* _Texte proposé_
# # #

Gabriele Kuby, sociologue critique de l'épiscopat allemand : « La grande apostasie se déroule autour de nous »

Gabriele Kuby, sociologue critique de l'épiscopat allemand : « La grande apostasie se déroule autour de nous »

Fin octobre, la Conférence épiscopale allemande (DBK) a publié un guide éducatif sur l'acceptation inconditionnelle de toutes les orientations sexuelles et identités de genre dans les établissements scolaires catholiques. Le document encourage explicitement les élèves à se définir selon leur identité sexuelle et affirme que la diversité des identités sexuelles est un fait, normalisant l'auto-identification comme lesbienne, gay, bisexuelle, transgenre, intersexuelle ou non binaire. De plus, il exhorte les enseignants à utiliser un langage qui reflète cette diversité et à présenter la morale sexuelle catholique comme un sujet controversé, laissant le jugement personnel aux étudiants.

# # #

* _Données présentées_

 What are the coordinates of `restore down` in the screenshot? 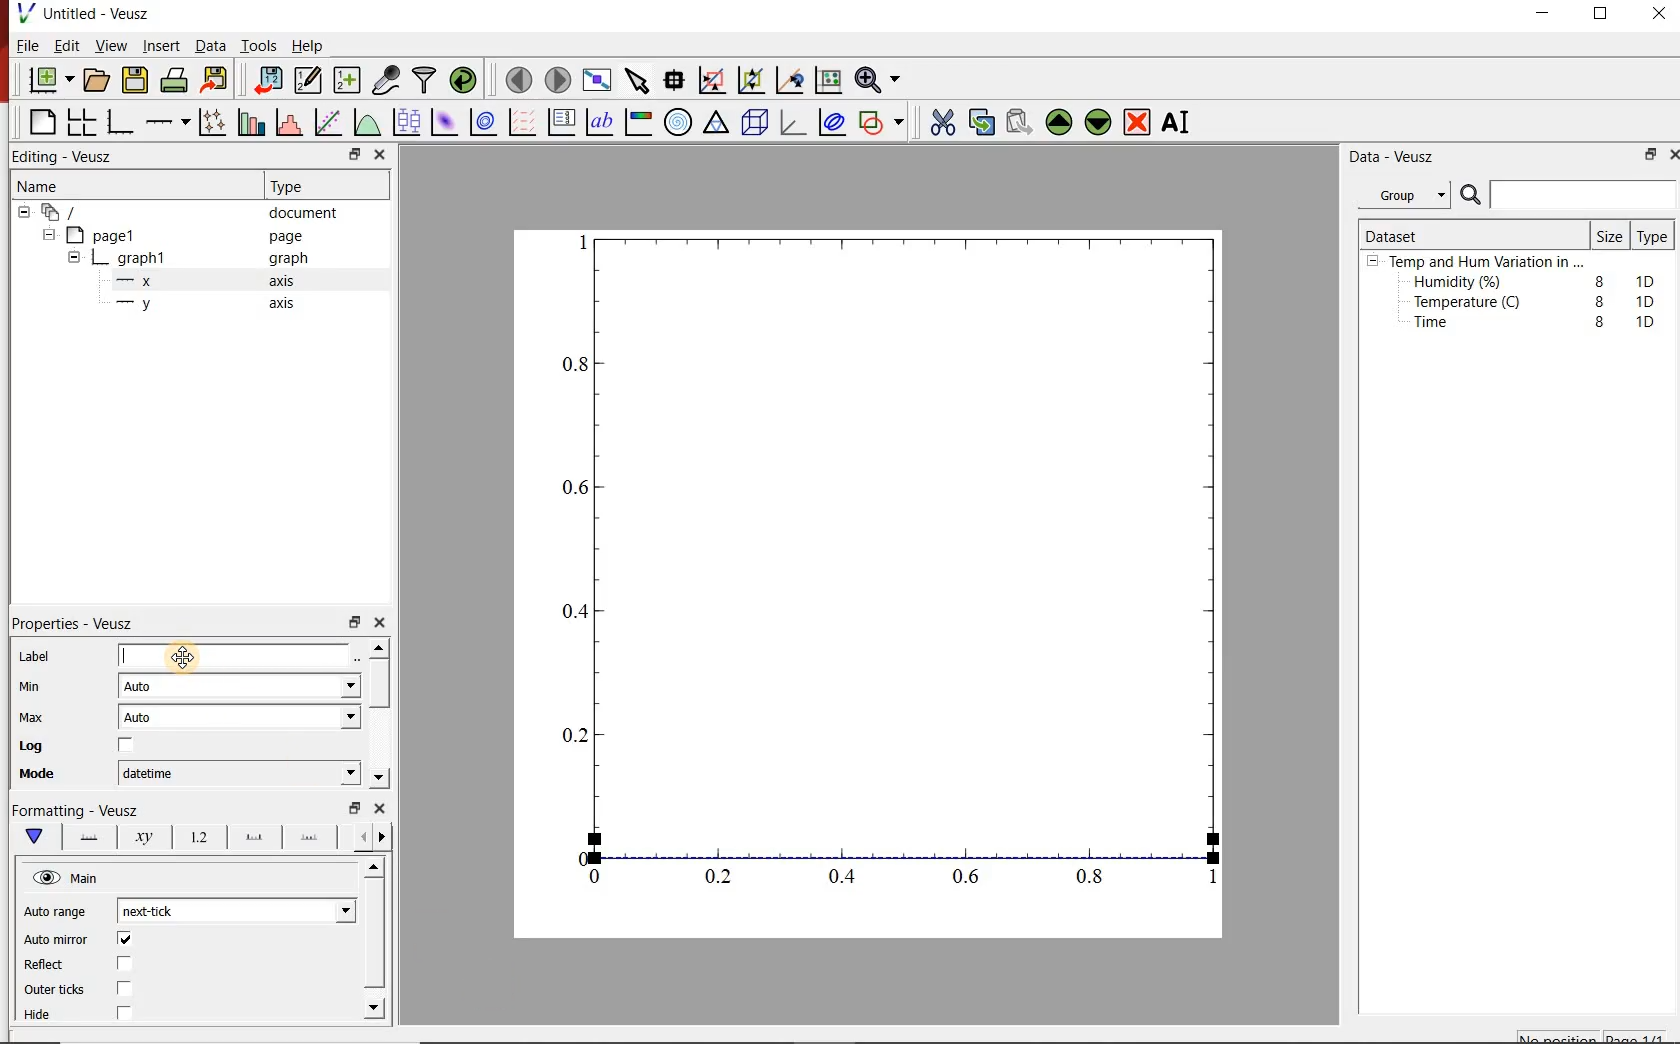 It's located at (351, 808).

# # #

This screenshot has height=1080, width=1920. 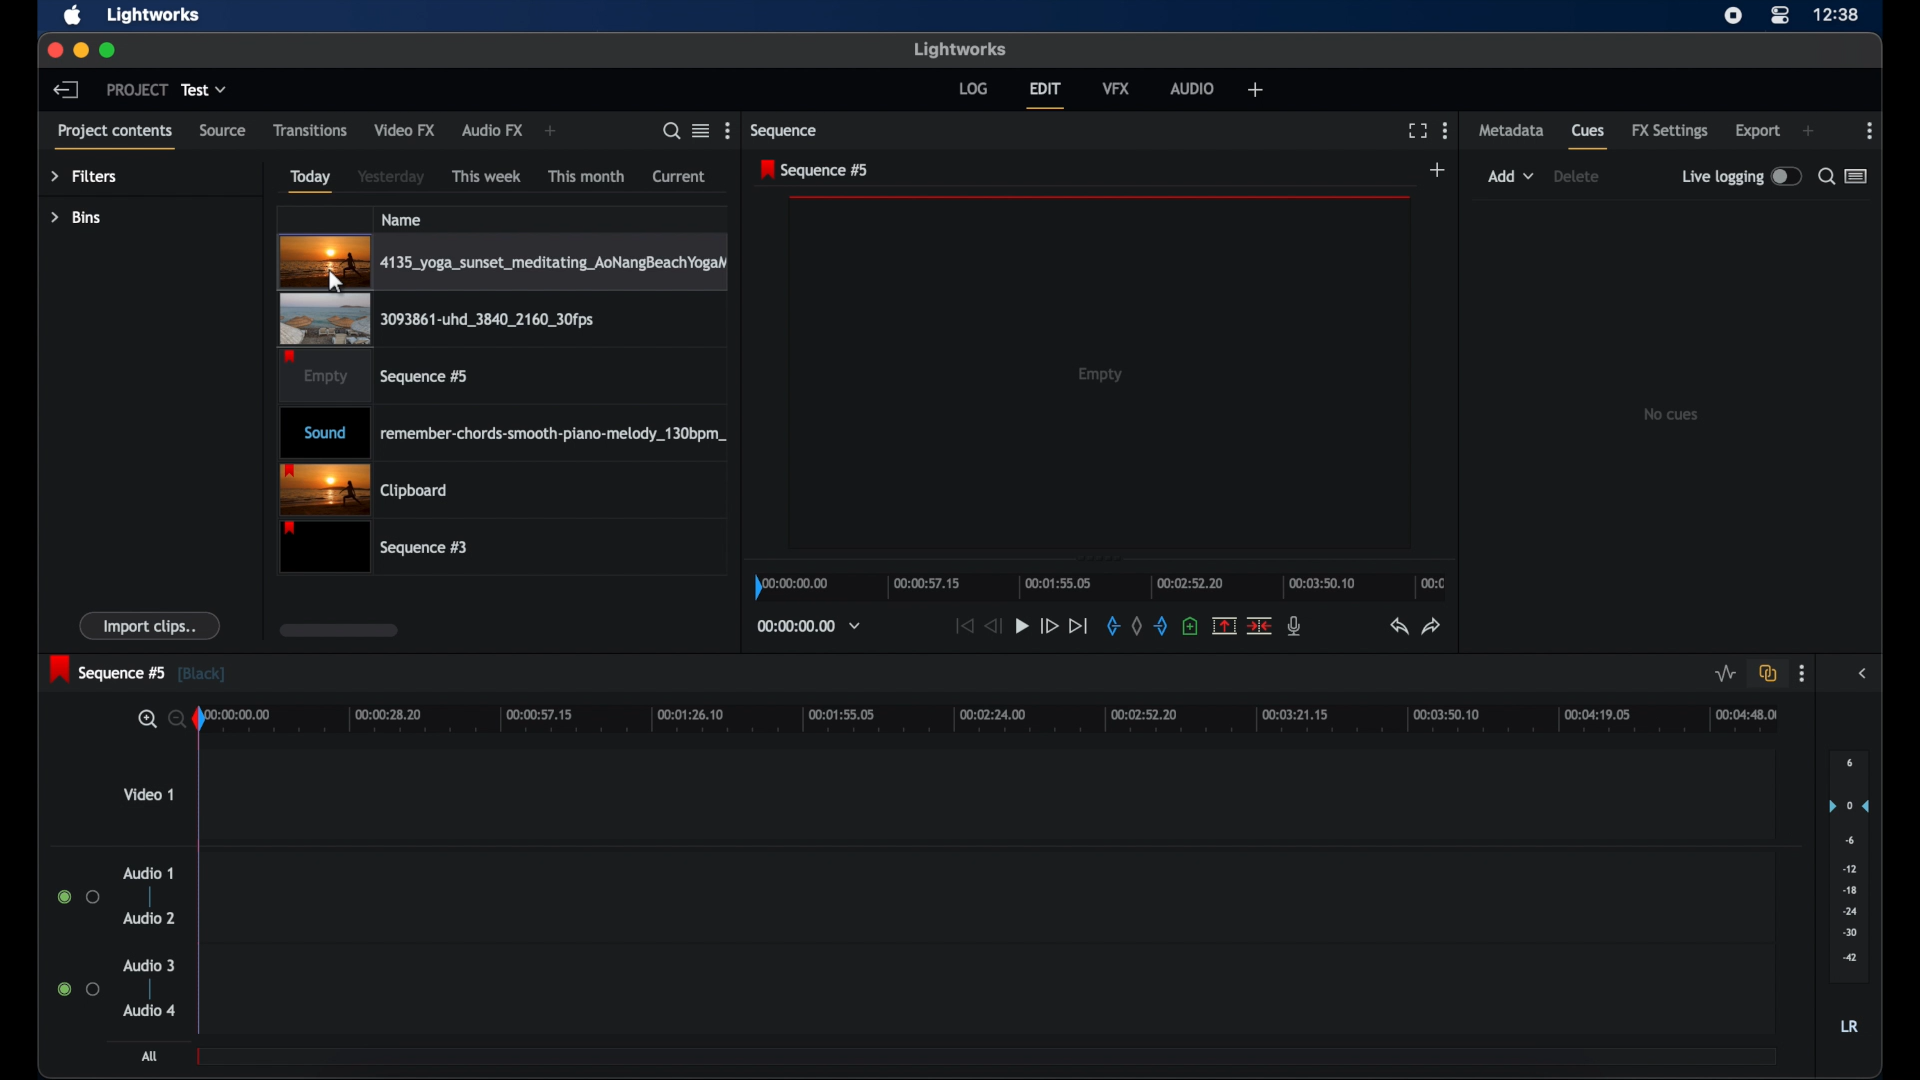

# # #

* _Exercices à faire_
a: Dans le texte proposé, recopiez le passage de « Fin octobre, la » à « personnel aux étudiants. » en remplaçant « enseignants » par « professeurs ».
b: Selon le texte proposé, que le document demande-t-il aux enseignants de faire ?
Ces données ne servent à rien ici.

* _Réponses détaillées_
a:
Fin octobre, la Conférence épiscopale allemande (DBK) a publié un guide éducatif sur l'acceptation inconditionnelle de toutes les orientations sexuelles et identités de genre dans les établissements scolaires catholiques. Le document encourage explicitement les élèves à se définir selon leur identité sexuelle et affirme que la diversité des identités sexuelles est un fait, normalisant l'auto-identification comme lesbienne, gay, bisexuelle, transgenre, intersexuelle ou non binaire. De plus, il exhorte les professeurs à utiliser un langage qui reflète cette diversité et à présenter la morale sexuelle catholique comme un sujet controversé, laissant le jugement personnel aux étudiants.

b: Utiliser un langage qui reflète la diversité des identités sexuelles et présenter la morale sexuelle catholique comme un sujet controversé, en laissant le jugement personnel aux étudiants.